Personal information
- Date of birth: April 4, 1970 (age 55)
- Place of birth: United States
- Height: 6 ft 2 in (1.88 m)
- Position: Forward

Youth career
- Glendale Community College

Senior career*
- Years: Team / Apps / (Gls)
- 1993–1995: Arizona Sandsharks (indoor) / 56 / (34)
- 1995: Tucson Amigos (outdoor) / 1 / (1)
- 1995–1996: Chicago Storm (indoor)
- 1996: Sacramento Knights (indoor)
- 1997: Arizona Sandsharks (indoor)
- 1998–2000: Arizona Thunder (indoor)
- 2006–2010: Arizona Heat (indoor)

= Rick Soderman =

American soccer player (born 1970)

Rick Soderman (born April 4, 1970) is a retired American soccer forward who played professionally in the Continental Indoor Soccer League, National Professional Soccer League and World Indoor Soccer League.
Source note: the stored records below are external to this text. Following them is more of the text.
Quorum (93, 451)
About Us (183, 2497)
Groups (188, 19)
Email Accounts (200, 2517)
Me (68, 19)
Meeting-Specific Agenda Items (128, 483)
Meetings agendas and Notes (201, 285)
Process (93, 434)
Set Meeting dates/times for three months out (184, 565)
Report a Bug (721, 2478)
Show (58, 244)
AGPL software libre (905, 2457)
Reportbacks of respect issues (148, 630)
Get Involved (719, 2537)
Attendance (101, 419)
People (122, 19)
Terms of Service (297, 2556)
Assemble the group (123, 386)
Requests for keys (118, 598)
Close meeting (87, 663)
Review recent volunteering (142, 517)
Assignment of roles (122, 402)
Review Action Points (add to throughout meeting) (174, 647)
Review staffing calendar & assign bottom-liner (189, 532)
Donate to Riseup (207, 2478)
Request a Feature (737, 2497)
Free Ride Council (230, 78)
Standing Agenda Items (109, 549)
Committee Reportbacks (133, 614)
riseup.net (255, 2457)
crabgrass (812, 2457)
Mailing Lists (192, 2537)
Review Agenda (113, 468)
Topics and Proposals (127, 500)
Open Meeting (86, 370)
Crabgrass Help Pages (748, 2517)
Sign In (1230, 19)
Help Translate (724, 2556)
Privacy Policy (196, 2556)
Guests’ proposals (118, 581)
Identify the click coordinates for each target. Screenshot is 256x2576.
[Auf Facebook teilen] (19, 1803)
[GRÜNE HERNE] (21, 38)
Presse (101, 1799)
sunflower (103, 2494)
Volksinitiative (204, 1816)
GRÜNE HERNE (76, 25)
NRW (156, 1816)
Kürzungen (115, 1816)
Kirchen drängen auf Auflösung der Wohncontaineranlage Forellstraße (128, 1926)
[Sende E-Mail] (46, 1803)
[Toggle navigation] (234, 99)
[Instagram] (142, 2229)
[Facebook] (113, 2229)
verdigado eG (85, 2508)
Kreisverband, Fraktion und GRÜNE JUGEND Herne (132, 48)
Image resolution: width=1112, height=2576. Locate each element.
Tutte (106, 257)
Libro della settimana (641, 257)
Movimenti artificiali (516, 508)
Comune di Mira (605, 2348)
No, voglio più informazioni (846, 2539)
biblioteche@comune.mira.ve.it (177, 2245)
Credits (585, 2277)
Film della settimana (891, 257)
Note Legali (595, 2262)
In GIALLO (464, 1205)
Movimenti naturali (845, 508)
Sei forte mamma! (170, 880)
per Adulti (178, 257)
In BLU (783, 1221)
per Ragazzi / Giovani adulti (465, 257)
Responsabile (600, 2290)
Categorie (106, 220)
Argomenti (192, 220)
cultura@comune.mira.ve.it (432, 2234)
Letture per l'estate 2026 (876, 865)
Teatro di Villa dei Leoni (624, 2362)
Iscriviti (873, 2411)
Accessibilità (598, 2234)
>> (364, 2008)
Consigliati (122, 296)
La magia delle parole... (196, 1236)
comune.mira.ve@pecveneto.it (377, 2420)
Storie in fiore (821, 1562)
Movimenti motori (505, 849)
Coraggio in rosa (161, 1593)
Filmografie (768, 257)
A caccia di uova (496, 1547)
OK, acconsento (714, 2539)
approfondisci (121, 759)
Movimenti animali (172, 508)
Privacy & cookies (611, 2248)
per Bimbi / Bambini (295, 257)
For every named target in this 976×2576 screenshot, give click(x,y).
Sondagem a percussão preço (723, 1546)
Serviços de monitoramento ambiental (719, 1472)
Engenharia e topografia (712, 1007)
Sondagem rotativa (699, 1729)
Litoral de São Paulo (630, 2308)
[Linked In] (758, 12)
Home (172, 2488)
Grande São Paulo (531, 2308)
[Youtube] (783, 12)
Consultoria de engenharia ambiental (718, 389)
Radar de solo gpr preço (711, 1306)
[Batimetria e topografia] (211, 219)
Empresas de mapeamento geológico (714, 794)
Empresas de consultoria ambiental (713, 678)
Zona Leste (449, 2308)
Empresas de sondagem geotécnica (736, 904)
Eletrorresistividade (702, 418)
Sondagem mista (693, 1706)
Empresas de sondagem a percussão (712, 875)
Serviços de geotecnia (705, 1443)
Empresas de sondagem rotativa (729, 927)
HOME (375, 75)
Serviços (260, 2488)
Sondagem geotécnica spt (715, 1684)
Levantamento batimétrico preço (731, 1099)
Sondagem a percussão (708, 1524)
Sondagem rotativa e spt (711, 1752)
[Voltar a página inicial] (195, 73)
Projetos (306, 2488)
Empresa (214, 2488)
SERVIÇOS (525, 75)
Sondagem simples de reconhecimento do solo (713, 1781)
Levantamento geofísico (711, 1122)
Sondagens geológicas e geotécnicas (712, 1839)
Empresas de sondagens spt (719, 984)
In 1993, Soderman, older brother of Randy Soderman, signed with the Arizona Sandsharks of the Continental Indoor Soccer League. In the spring of 1995, he played outdoor for the Tucson Amigos of the USISL scoring the game-winning goal in overtime before rejoining the Sandsharks in mid-summer. In the fall of 1995, Soderman and his brother Randy both joined the Chicago Storm of the National Professional Soccer League. When the Sandsharks announced their intention to sit out the 1996 season, the Sacramento Knights drafted Rick Soderman in the April 1996 CISL draft. In 1997, Soderman returned to the Sandsharks. In 1998 through 2000, he played for the Arizona Thunder in the World Indoor Soccer League in which he was the leading scorer all 3 years. In 1999, he scored twenty goals in twenty-one games and was named to the All-Star Team. The Arizona Thunder folded in 2001 and Rick was drafted by the San Diego Sockers. At the height of his career finishing 3rd in the league in scoring and offered tryouts with numerous MLS teams, he decided to retire from Professional soccer to focus on his life after soccer. In 2001, he got a 2nd degree in Information Technology at Devry University and became a software engineer.

In 2006, Soderman joined the Arizona Heat of the Professional Arena Soccer League as a player/coach.

In the Fall of 2013, Soderman became head coach of the PASL-Premier semi-pro team Arizona Impact, leading them to a 5-2-1 record (two points back of the division title) in their inaugural season.

In the Summer of 2014, Soderman coached the semi-pro girls team, Impact FC, and won the National Championship in Las Vegas, Nevada.

Soderman now owns and runs multiple businesses including Soderman Marketing with his brother Randy which was started in 2012. He still continues to play soccer on a regular basis.